Using the political rhetoric surrounding America’s southern border crisis as an entry point, The Forever Purge follows Mexican couple, Adela (Ana de la Reguera) and Juan (Tenoch Huerta), who now live in Texas after fleeing the cartels in their homeland. While Adela is working towards assimilating into the American culture, even if it means no longer speaking Spanish in public, Juan is not as willing to forget his roots just yet. It does not help that he works as a ranch hand for the wealthy Tucker family. While the patriarch of the clan, Caleb (Will Patton), values Juan’s work ethic and treats him with respect, the same cannot be said for Caleb’s son Dylan (Josh Lucas). Carrying a distain for immigrants, fuelled further when Juan upstages him on the job, Dylan believes that people should stick with their own kind. The mere thought of his pregnant wife, Emma (Cassidy Freeman), even considering hiring a Hispanic nanny, for fear of the kid learning to speak Spanish, enrages him.

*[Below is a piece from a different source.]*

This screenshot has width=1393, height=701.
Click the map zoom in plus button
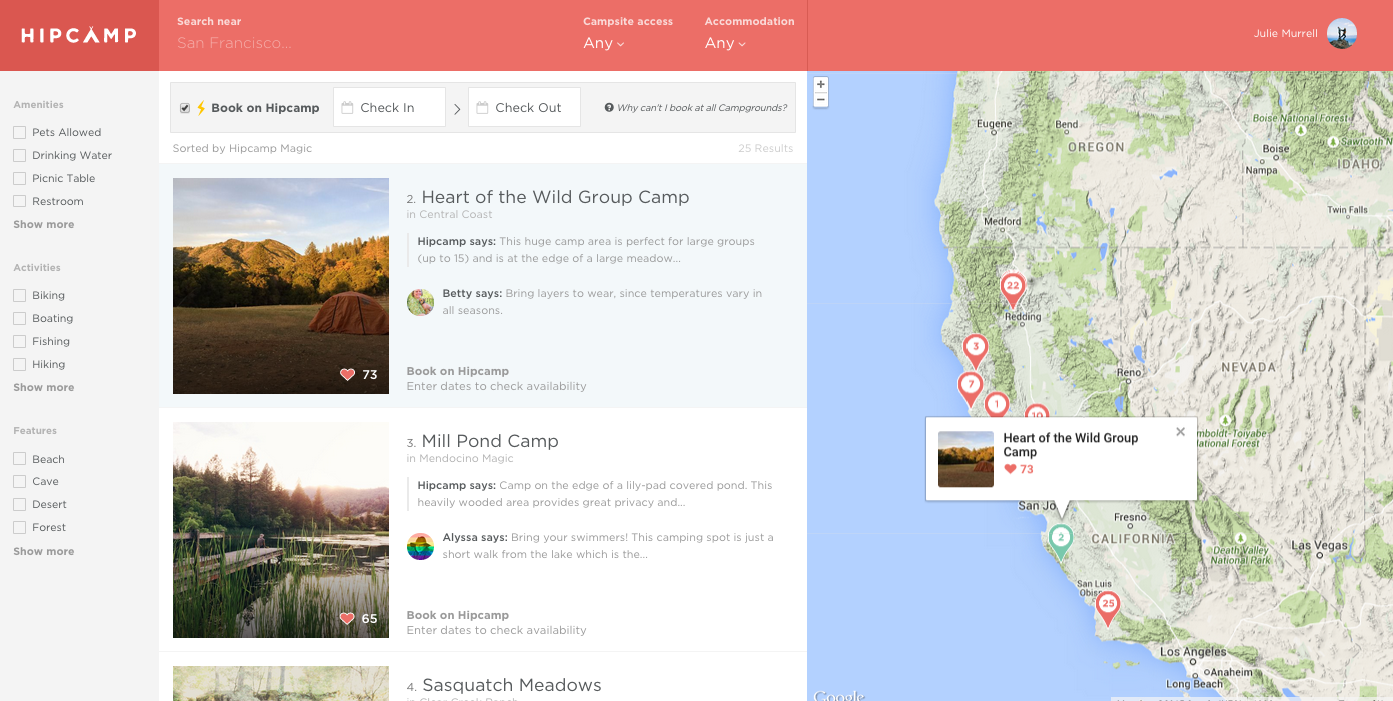point(821,85)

Unfortunately for Dylan, the annual Purge event has a way of bringing people together in times of crisis. This year’s event takes an unexpected turn when an online movement known as “Ever After” decides that the Purge will not cease at daybreak as required by law. Instead, in organized assaults that surprise both civilians and authorities the morning after Purge Night, the “Ever After” followers begin their bloody quest to cleanse America of immigrants and the wealthy 1% via a never-ending Purge.
While Gout’s film does not delve too deeply into who started the “Ever After” movement, it is clear its disciples have all been radicalize by hate. Though The Forever Purge was filmed well before the January 6th Capital Riot in America, one cannot help but see the parallels between the film’s rage-filled, divided society and our own. Of course, being a Purge film, the symbolism is hard to miss. At times one might think they are watching a dystopian version of Paul Haggis’ Crash the way the film openly telegraphs its commentary regarding race, power, and politics. Everything from America’s obsession with guns to migrant labour to racial profiling by police to the decades of injustice that Indigenous communities have endured are mentioned here.
Although the heavy-handed messaging will induce some eye-rolls, and some of the characters play into the same racial stereotypes the film is denouncing, there is no denying that the franchise has found its sweet spot. Gout includes plenty of thrills to satisfy loyal fans of the franchise, while using Adela and Juan to humanize the horror they endure. Despite hinting early on that Adela is a butt-kicking badass in her own right, one is never quite sure how she and Juan will fair over the course of the film. Danger is literally lurking around every corner, as Gout nicely captures in an alley sequence constructed to look like one continuous tracking shot. Though Gout throws in a few cinematic nods to other dystopian films such as Mad Max: Fury Road and Children of Men, The Forever Purge feels primarily influenced by the Trump era of American politics. There is even a villain who refers to his female partner as “mother,” a cheeky dig at Trump’s former Vice President.
Just as Trumpism eroded the Republican party from the inside out, Gout’s film notes how unchecked hate can even destroy the pillars of the systems it was used to uphold. While the politics of this cinematic universe have always been messy, The Forever Purge is the best Purge film yet. A thriller that understands one needs to break the rules of a system if one hopes to build a better version.